FRANKLIN TWP. -- An apple a day might keep the doctor away, but apple prices at area grocery stores might keep buyers away too.
Droughts in the Midwest and late spring frosts, combined with severe summer storms with hail, have taken a toll on the apple market, and consumers are seeing the result with high apple prices now.
According to The Associated Press, a warmer than usual March followed by a cold spell in April killed off early apple blossoms, including 52 percent of New York's harvest, about 90 percent of Michigan's and affected crops from Canada to North Carolina.
Thumbing through a Price Chopper sales flyer reveals that apple prices, which once hovered around $1.49 a pound, have risen to $1.99 a pound for tangy Macintosh or sweet Honeycrisp. In New York, apple cider has been reported reaching prices of $8 a gallon.
But local apple lovers have no fear; local orchards state they had a good season and can offer fresh, juicy apples for a cheaper price.
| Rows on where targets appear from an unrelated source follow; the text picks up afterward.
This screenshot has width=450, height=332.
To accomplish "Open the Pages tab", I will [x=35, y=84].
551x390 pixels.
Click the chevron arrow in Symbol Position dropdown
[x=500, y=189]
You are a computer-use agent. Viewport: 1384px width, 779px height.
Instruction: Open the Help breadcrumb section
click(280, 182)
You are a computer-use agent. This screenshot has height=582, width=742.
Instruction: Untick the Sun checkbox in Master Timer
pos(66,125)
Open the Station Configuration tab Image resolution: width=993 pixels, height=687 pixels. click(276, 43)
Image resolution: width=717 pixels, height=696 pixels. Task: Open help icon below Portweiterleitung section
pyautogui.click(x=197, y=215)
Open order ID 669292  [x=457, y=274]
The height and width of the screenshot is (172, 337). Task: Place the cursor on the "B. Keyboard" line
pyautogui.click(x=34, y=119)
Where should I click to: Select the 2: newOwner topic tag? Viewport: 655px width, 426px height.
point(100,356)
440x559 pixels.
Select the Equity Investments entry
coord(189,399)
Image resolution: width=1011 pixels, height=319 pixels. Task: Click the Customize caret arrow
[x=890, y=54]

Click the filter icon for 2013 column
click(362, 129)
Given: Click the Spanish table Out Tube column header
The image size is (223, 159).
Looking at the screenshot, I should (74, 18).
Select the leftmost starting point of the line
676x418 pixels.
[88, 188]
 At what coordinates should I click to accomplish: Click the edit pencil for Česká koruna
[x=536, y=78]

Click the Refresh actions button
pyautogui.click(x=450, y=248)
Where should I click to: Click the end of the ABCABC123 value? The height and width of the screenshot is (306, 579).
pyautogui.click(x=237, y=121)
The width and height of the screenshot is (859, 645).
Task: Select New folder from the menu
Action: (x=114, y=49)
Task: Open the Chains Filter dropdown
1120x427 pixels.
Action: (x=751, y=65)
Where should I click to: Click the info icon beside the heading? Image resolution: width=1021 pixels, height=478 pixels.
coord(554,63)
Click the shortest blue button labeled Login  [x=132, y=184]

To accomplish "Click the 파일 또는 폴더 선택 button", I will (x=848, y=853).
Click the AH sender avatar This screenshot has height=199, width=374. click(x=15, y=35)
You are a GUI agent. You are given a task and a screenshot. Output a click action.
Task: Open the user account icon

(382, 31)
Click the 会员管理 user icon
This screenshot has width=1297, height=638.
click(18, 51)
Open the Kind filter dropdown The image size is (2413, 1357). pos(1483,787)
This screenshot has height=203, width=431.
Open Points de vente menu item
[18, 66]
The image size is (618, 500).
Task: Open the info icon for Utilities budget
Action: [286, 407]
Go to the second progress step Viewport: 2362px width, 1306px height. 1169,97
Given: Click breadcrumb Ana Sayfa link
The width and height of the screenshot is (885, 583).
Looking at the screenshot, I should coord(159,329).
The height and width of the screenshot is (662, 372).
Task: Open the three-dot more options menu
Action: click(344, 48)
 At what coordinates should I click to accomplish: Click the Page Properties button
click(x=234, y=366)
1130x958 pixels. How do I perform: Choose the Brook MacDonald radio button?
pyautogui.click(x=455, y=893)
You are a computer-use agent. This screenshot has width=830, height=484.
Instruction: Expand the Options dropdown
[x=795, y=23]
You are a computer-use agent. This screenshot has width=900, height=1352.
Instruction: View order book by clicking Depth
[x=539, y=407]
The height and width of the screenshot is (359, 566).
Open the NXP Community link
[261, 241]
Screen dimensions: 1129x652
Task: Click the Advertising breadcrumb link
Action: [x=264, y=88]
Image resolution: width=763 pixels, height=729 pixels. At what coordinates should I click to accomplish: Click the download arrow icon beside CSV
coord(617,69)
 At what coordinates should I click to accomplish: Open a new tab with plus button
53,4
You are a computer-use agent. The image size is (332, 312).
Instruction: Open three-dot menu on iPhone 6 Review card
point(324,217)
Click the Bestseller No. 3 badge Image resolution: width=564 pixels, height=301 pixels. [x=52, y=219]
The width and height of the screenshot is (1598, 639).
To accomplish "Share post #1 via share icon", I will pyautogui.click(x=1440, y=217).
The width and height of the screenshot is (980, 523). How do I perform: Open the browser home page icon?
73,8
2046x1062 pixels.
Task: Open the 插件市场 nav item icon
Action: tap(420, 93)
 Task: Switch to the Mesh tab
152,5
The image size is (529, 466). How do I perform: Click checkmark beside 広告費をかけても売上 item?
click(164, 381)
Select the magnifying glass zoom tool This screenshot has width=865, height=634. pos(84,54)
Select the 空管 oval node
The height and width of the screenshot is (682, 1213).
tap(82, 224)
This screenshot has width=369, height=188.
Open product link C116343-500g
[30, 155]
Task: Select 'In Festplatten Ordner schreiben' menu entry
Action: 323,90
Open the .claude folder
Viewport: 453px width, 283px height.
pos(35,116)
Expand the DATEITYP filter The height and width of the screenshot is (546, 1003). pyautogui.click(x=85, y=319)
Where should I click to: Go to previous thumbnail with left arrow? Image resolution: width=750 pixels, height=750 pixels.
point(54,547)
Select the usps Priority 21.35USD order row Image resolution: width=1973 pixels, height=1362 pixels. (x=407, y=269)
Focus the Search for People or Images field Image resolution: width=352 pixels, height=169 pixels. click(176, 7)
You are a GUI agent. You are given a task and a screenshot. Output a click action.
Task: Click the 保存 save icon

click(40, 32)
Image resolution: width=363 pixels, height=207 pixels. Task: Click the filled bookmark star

Paul Brace of Brace's Orchard in Franklin Township said that with 150 acres of apple trees his orchard has a 40 percent harvest.
"We are one of the fortunate ones," Brace said. "We do not sell wholesale, only retail, and will be selling apples in our store year round and will be making cider until Christmas."
Surrounded by succulent red apples, Brace, an eighth-generation farmer, said his store is very busy these days, offering a variety of apples by the quart, fresh apple cider and a selection of homemade apple treats including apple cider donuts, fresh pies, tarts, caramel apples, and apple butter.
The prices of apples depend on the variety and amount. For example one quart of Macintosh apples is $3 and a gallon of apple cider is $5, he said.
Brace estimates people are "driving about 20 miles to his store because grocery store prices are so expensive."
Ruth Heller of Heller's Orchard, which began in 1919 in Wapwallopen, said this apple-growing season was a tough one.
"We had frost in April, dry weather in the summer and a hail storm in July," she said.
Heller estimates her apple harvest is about 50 percent smaller than last year, but her orchard is still able to provide wholesale apples to some Gerrity's Supermarket locations and sell some retail in her store.
"The apple crop is panning out well," she said. "The crop will be harvested by the end of the month."
With 75 acres of her orchard dedicated to growing apples, Heller said her operation is able to provide customers with a half a bushel, about 21 pounds, of Honeycrisps for $35, and a half a peck, which is about 5 to 6 pounds, of Macintosh apples for $7. This is still cheaper than the large chain grocery store prices. Her apple cider is also $5 a gallon.
With the demand for apples running high, Brace and Heller said they have received calls from other states, including New York, New Jersey and Michigan, from people looking to buy apples wholesale.
"The eastern states were hit hard, some places do not have any apples at all, such as areas in New England, western New York and Michigan," Heller said.
Another factor to the apple market is the reduction of the number of local fruit farms. Brace said that a generation ago "there used to be 88 family fruit farms in Luzerne County."
"Now there are two -- us and Heller's," he said.
"It is important to support your local farms."
Heller's and Brace's orchards have their own stores.